PROVIDED PASSAGE:

# Finally!



## BloodRedFox (May 2, 2007)

After (some) begging, my dad will finally be getting DSL for our computer! All I can say is YES!!! 

We've been stuck with crappy dial-up for so long, and now we'll be getting something that's 50 times faster. Also, I'll be getting a Nintendo Wi-Fi USB Connector for my DS and Wii (which I'll also say "finally!" to because now I'll be ready when SSB: Brawl comes out).


(By the way, I guess that this is the right place to talk about this, I've never been to this board before.)


----------



## DavidN (May 2, 2007)

I can hardly remember what 56k connections were like now. When I moved out of my flat last year, I signed the DSL connection I had over to my parents because they still hadn't moved on from dialup yet.

The worst part of it is that they're still paying for the dialup service alongside the broadband, because they don't want to lose their old email address.


----------



## Aikon (May 3, 2007)

Last year I tried switching back from 8mbps cable to 56k, I knew there was going to be  big difference but it was more than I can handle.  I did to save money (I was payinbg $65 a month just for internet), so what me and Comcast settled one was a 4mbps connection for around $25.  

I'm waiting for FIOS.  Even if to drive the cost of cable internet down.  Oh wait, this is the cable pigs we're talking about....

Congrats on your DSL, when I first made the switch from Dialup I went to DSL back when it was called Bell Atlantic.  I was satisfied, but cable is where it's at for me, until FIOS becomes available here and I get a raise   I feel even cable is too slow for me.


----------



## Silver R. Wolfe (May 3, 2007)

We had dial-up for a very long long time too.  I think we got cable about 2.5 years ago.  Since then we've gone from being a one computer household to a five computer household.  All are networked now, three desktops and two laptops.  If we went back to 56k, it would be incredibly strange.

Source data:
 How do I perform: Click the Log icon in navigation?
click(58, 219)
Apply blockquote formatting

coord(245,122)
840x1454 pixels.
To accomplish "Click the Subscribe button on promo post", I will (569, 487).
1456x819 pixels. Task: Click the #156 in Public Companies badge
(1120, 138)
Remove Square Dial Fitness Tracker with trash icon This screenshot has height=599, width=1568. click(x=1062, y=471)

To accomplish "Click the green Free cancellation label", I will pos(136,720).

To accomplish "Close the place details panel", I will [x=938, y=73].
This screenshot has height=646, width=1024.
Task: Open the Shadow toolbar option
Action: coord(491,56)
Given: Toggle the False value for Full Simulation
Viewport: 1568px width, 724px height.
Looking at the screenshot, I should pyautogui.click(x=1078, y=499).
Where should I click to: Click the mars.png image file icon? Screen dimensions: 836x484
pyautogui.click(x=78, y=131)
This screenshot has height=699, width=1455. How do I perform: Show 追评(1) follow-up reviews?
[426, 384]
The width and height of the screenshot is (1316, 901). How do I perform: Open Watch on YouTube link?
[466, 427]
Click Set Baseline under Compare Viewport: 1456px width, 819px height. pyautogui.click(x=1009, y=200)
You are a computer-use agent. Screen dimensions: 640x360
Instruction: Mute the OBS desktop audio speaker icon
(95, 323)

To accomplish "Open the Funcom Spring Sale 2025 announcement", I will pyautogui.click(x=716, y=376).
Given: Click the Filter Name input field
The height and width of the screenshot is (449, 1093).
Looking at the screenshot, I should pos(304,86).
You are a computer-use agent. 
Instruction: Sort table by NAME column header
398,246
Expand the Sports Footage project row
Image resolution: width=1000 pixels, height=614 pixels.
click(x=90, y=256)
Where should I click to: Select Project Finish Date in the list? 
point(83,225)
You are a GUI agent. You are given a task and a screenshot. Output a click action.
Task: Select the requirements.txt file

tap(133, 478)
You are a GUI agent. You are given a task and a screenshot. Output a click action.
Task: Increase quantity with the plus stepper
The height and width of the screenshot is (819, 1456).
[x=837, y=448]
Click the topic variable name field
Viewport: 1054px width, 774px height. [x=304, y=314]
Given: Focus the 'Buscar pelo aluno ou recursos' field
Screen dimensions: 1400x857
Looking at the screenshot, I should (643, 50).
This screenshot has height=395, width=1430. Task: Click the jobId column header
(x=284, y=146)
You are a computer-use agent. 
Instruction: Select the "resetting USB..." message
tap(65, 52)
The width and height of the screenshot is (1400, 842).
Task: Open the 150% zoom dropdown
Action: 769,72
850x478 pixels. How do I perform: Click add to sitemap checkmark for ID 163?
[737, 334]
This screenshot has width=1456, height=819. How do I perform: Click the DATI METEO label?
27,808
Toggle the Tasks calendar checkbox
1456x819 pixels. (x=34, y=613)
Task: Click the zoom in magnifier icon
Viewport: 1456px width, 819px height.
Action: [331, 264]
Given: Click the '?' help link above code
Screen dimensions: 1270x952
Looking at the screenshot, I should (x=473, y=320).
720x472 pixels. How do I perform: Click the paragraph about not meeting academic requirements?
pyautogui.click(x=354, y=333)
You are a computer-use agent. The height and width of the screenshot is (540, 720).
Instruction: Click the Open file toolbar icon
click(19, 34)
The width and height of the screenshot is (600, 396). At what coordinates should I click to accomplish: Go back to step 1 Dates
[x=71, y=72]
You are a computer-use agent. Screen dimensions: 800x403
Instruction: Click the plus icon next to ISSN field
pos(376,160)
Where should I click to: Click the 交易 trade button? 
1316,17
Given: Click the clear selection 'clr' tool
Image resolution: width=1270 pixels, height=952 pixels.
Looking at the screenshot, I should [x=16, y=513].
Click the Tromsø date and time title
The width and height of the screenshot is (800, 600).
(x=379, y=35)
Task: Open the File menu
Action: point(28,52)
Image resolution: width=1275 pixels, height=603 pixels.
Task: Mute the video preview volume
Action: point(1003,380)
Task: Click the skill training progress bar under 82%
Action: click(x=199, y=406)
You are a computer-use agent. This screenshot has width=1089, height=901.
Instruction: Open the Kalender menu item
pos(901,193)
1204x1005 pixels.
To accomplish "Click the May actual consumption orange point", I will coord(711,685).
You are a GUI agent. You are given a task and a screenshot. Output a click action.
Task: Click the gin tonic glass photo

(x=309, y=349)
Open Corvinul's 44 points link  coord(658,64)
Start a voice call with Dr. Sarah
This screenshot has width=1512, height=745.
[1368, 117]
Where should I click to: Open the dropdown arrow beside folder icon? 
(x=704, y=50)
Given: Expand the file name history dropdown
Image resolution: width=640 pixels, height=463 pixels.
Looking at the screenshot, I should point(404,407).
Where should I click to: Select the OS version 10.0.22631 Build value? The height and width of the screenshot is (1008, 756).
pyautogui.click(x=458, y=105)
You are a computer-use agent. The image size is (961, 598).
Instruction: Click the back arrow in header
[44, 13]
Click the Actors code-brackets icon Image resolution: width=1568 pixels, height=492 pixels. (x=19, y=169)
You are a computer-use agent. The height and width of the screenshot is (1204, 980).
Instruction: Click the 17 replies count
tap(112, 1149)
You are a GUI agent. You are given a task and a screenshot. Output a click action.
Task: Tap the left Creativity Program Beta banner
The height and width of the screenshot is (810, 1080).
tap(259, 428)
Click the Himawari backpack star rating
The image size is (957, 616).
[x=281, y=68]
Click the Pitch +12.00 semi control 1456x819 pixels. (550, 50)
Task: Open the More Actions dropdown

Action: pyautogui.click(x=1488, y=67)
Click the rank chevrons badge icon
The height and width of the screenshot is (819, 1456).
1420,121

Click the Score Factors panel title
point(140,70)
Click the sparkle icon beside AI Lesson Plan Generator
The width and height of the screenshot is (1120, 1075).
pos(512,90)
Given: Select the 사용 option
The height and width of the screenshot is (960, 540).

JOB A: Which usernames posted in the dial-up forum thread? List them all.
JOB B: In the dial-up forum thread, swap "household" for "home" and write out the text from "## Silver R." up to and including "be incredibly strange.".
JOB C: In the dial-up forum thread, what connection did Aikon settle on with Comcast, and at roughly what price?

TASK RESPONSE A: BloodRedFox, DavidN, Aikon, Silver R. Wolfe

TASK RESPONSE B:
## Silver R. Wolfe (May 3, 2007)

We had dial-up for a very long long time too.  I think we got cable about 2.5 years ago.  Since then we've gone from being a one computer home to a five computer home.  All are networked now, three desktops and two laptops.  If we went back to 56k, it would be incredibly strange.

TASK RESPONSE C: A 4mbps connection for around $25.